Whitespace Project Plan

Vision

Build the fastest, safest, developer-centric whitespace normalisation toolkit as a tightly scoped, one-off experiment destined for a deep-dive blog post. Deliver a Rust core library (whitespace-core) with reusable primitives, a high-performance CLI (whitespace-cli), and thorough documentation. Focus on deterministic behaviour, precise whitespace handling, and exceptional DX so teams like DocSpring can adopt it confidently.

Core Capabilities

Trim trailing whitespace at line ends.
Guarantee a trailing newline at EOF.
Convert line endings between LF and CRLF (bidirectional, configurable default).
Convert indentation between tabs and spaces with configurable widths.
Detect binary files quickly and skip them.
Respect project ignore rules (.gitignore, .git/info/exclude).
Provide a JSON-friendly API surface (via the core crate) that higher level tools can bind to.

Architecture Overview

Core Library (whitespace-core)
- Pure Rust transformation engine with SIMD-accelerated byte scanning (build dedicated packed-compare routines on top of memchr/memrchr primitives).
- Case/encoding agnostic: operate on raw bytes while preserving UTF-8 correctness.
- Deterministic transforms with idempotent operations (re-running should produce identical output).
CLI (whitespace-cli)

Dataset records:
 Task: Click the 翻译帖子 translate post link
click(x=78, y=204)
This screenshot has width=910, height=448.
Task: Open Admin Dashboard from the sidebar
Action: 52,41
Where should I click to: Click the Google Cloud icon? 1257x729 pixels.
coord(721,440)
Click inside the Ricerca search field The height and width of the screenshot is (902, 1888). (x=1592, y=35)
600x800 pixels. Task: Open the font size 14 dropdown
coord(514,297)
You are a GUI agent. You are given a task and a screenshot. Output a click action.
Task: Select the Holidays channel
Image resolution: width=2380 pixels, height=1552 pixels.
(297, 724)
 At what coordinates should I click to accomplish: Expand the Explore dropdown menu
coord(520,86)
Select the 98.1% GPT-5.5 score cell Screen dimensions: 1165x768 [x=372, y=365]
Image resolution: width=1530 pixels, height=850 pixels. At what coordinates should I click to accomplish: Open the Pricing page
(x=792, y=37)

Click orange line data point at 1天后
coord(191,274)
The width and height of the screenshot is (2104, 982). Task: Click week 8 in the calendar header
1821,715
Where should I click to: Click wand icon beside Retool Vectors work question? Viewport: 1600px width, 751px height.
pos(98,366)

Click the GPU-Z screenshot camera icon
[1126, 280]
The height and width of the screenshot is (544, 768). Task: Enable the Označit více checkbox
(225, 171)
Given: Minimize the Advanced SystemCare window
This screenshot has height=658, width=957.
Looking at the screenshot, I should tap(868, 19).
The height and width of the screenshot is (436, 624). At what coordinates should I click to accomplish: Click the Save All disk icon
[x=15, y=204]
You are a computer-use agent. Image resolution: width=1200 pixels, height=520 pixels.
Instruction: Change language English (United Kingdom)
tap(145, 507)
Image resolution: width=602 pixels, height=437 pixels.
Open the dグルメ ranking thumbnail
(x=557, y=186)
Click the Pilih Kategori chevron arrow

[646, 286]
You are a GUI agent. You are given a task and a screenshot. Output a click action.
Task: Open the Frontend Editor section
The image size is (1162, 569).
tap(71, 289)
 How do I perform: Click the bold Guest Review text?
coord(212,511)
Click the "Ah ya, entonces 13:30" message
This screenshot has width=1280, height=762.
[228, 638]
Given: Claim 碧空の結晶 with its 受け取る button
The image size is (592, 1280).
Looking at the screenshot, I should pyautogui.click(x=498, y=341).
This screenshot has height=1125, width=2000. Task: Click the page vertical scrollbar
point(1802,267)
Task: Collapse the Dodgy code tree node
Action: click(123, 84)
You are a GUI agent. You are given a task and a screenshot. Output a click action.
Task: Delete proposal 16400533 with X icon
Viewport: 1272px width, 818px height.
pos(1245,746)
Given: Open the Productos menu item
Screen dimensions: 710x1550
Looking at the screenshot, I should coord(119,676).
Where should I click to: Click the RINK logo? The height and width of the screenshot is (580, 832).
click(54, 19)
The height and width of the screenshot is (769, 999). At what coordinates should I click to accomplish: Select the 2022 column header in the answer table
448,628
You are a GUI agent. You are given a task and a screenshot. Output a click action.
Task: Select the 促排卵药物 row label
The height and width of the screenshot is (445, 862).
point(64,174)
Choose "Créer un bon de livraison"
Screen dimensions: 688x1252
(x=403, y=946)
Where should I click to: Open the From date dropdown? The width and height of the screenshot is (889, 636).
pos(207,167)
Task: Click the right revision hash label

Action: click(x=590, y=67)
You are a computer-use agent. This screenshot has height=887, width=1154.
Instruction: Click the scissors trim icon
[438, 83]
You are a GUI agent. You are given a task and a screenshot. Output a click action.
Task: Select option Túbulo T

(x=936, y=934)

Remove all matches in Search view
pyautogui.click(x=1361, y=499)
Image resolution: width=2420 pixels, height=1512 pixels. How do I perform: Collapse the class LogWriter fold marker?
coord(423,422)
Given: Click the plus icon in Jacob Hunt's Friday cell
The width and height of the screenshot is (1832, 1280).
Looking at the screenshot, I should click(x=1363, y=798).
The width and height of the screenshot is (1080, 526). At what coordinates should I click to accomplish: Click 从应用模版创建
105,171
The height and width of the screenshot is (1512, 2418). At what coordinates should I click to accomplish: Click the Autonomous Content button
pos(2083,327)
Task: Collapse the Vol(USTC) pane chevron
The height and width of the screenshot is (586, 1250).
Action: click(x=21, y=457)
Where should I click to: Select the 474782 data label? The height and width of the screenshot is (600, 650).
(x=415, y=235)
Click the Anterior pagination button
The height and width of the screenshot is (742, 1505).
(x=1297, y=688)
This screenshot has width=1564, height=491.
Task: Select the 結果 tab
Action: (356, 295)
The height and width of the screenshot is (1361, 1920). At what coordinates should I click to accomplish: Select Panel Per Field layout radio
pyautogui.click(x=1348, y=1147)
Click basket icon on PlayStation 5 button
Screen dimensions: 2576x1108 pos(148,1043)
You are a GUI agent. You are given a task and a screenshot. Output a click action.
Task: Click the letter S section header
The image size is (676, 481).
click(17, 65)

Request 1: Write out everything in the project plan from "Convert indentation between" down to "preserving UTF-8 correctness.", swapping "binary files" for "non-text files".
Request 2: Which two ignore-rule sources does the whitespace project plan say the toolkit must respect?
Request 3: Extend the whitespace project plan past its last line.

Right answer 1:
Convert indentation between tabs and spaces with configurable widths.
Detect non-text files quickly and skip them.
Respect project ignore rules (.gitignore, .git/info/exclude).
Provide a JSON-friendly API surface (via the core crate) that higher level tools can bind to.

Architecture Overview

Core Library (whitespace-core)
- Pure Rust transformation engine with SIMD-accelerated byte scanning (build dedicated packed-compare routines on top of memchr/memrchr primitives).
- Case/encoding agnostic: operate on raw bytes while preserving UTF-8 correctness.

Right answer 2: .gitignore and .git/info/exclude

Right answer 3:
- Clap-based command surface with subcommands for trim/apply/check.
- Option parsing maps directly to TransformOptions in the core crate.
- Gitignore-aware walker and safety confirmations before writes.
- --check mode for CI hooks.
Cache + Metadata Layer
- Repo-specific cache of known-clean files keyed by exact stat/info signature.
- OS-specific incremental change tracking (FSEvents, USN Journal, fallback walk on Linux/others).
Tooling + Docs
- Taskfile-based workflows (task lint, task test, task build).
- Starlight docs covering installation, guides, CLI reference, cache internals.

Performance Strategy

One-pass scanning: Compile ignore globs once, walk the repo a single time, perform transformations streaming per file.
SIMD and byte-search primitives: Build dedicated SIMD routines (e.g., byteset masks for whitespace, newline detection) backed by memchr/memrchr fallbacks.
Zero-copy unchanged paths: Skip writes when transformations produce identical buffers.
Temporary file staging: Only rewrite when necessary; leverage atomic rename for durability.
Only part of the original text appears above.